Frontier is also on the economic fringe.
Teck Resources, the project’s owner, is nevertheless awaiting permission from Ottawa to go ahead with the project. The federal cabinet must deliver its answer before March.
We believe the Trudeau government should give its approval. We also believe that, even after approval is granted, Frontier is likely to remain unbuilt, possibly forever. It’s a megaproject that doesn’t appear to make business sense, absent higher oil prices.
Frontier has nevertheless become an obsession for both opponents and backers of the oil industry.
To environmentalists, a green light for Frontier would be a betrayal of Canada’s climate-change commitments. Supporters, led by Alberta Premier Jason Kenney, say Ottawa must approve it as soon as possible.

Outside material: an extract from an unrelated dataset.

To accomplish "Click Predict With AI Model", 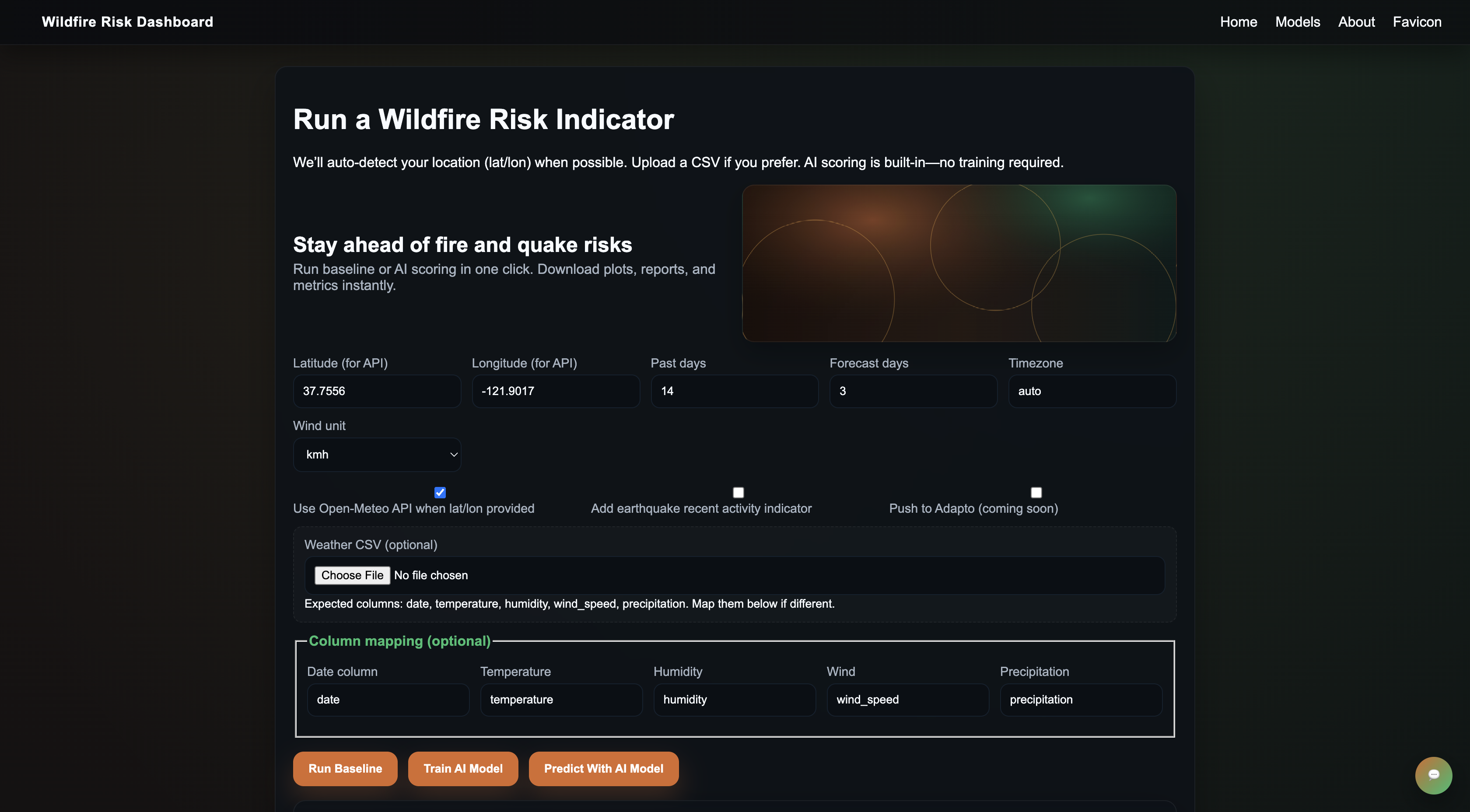I will (x=603, y=768).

If the mine is built, it could produce 170,000 barrels a day of bitumen within a year of opening, currently pencilled in for 2026. A decade later, it could reach 260,000 barrels a day. Canada’s current oil sands production is about three million barrels a day and is projected to reach four million in 2030.
If built, Frontier would also pump out an annual 4.1 megatonnes of climate-heating pollution. That would come on top of this country’s already surging oil sands emissions. In 2017, the most recent official tally, oil sands emissions were 81 megatonnes, more than double from 2005. That wiped out all of the hard-won emission cuts to Canada’s electrical grid, led by Ontario.

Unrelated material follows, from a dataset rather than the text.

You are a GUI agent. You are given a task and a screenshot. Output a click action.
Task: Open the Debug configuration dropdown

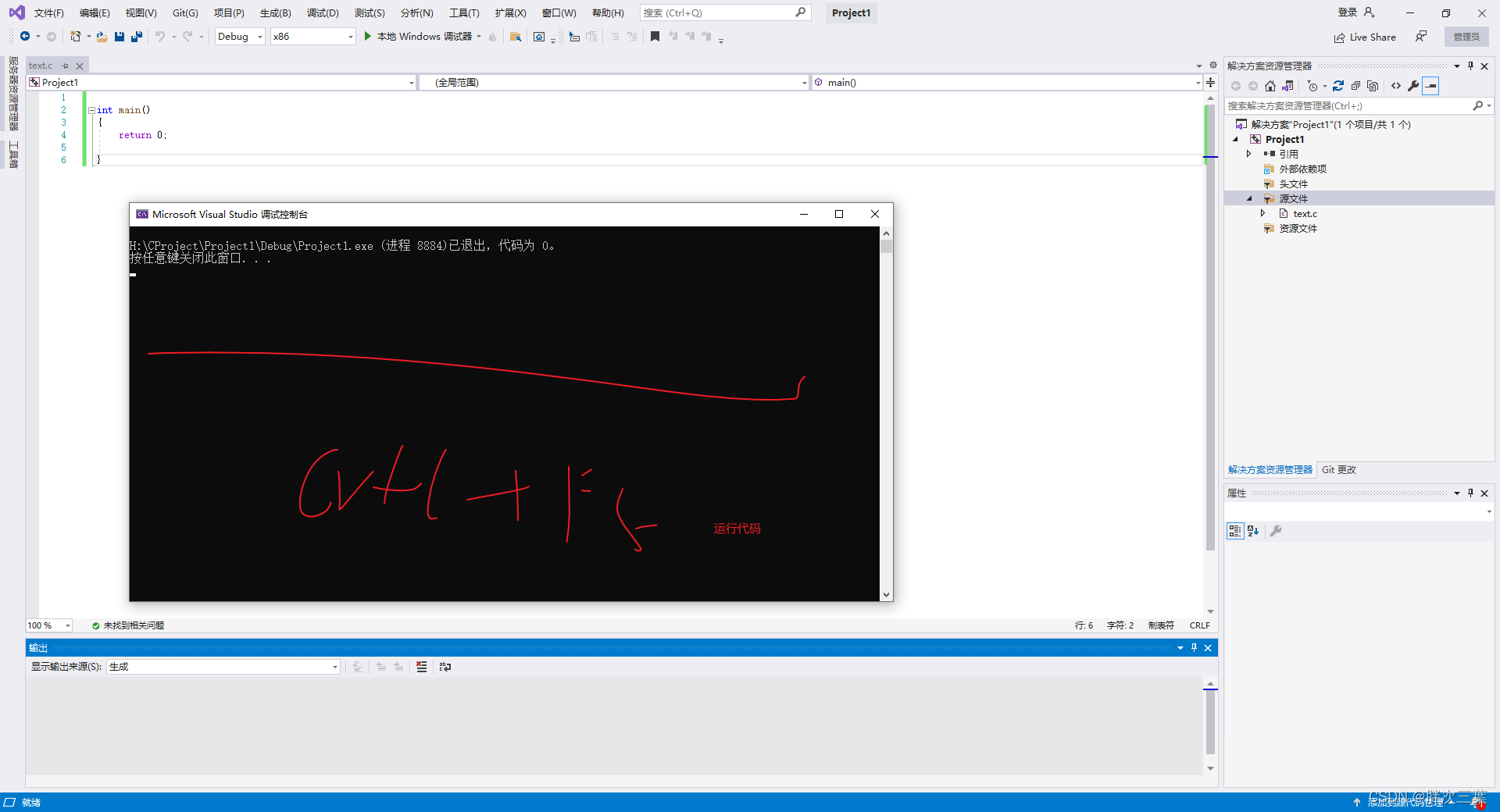[259, 36]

By 2030, Ottawa forecasts 106 megatonnes of emissions from the oil sands. That would be 20 per cent of the country’s total if Canada reaches its 2030 Paris Agreement targets, an effort that calls for big cuts elsewhere in the economy.
If built, Frontier could mean 7,000 construction jobs, plus 2,500 more for mine operations. Frontier could add $1.5-billion a year to Alberta’s GDP – a boost of about 0.4 per cent from recent levels.
Reality should temper the fears of Frontier’s opponents, and the hopes of its cheerleaders.
The mine’s original predicted opening date was 2015. That was later pushed back to 2021, and then 2026. As its name suggests, Frontier is a stretch without high oil prices. Teck has said little about the project over the past year. It issued no news release when Frontier won regulatory approval from a joint Alberta-federal review earlier this year, the last step before cabinet approval. It has limited spending to regulatory matters, and its last construction price estimate was $21-billion, more than Teck’s market capitalization of $13-billion.
Climate activists want Ottawa to say no to Frontier. But saying no doesn’t diminish demand for oil, in Canada or around the world. It doesn’t prevent that demand from being met by an additional 260,000 barrels of oil a day from somewhere else on the planet. Global oil production will continue in decades ahead at lower but still significant volumes even as the world cuts back.
For Ottawa, its Frontier decision should be about ensuring that strong climate rules are in place across the Canada, starting with the carbon tax. Everyone, including oil producers, has to contribute. An ever-escalating carbon tax on industrial operations such as the oil sands will encourage ever-greater emission reductions. Ottawa’s job is to design a robust framework for carbon reduction, and then leave it to individuals and businesses to choose their path.
The Trudeau government should approve Frontier. That approval, however, should not be without conditions.
In its regulatory review, Teck argued Frontier would meet top green standards. But an Environment Canada assessment showed Frontier’s emissions per barrel may be more than 20-per-cent higher than other oil sands mines.
Ottawa should insist that Frontier’s environmental performance meet, and ideally exceed, the top performer among existing mines. Teck also needs to demonstrate it can significantly lower Frontier’s emissions over time.
But all of that will only come into play if Frontier is built. That doesn’t look as though it’s happening any time soon. The holdup is economic reality, not regulatory roadblocks. Making that perfectly clear is one more reason the Trudeau government should say yes to the project.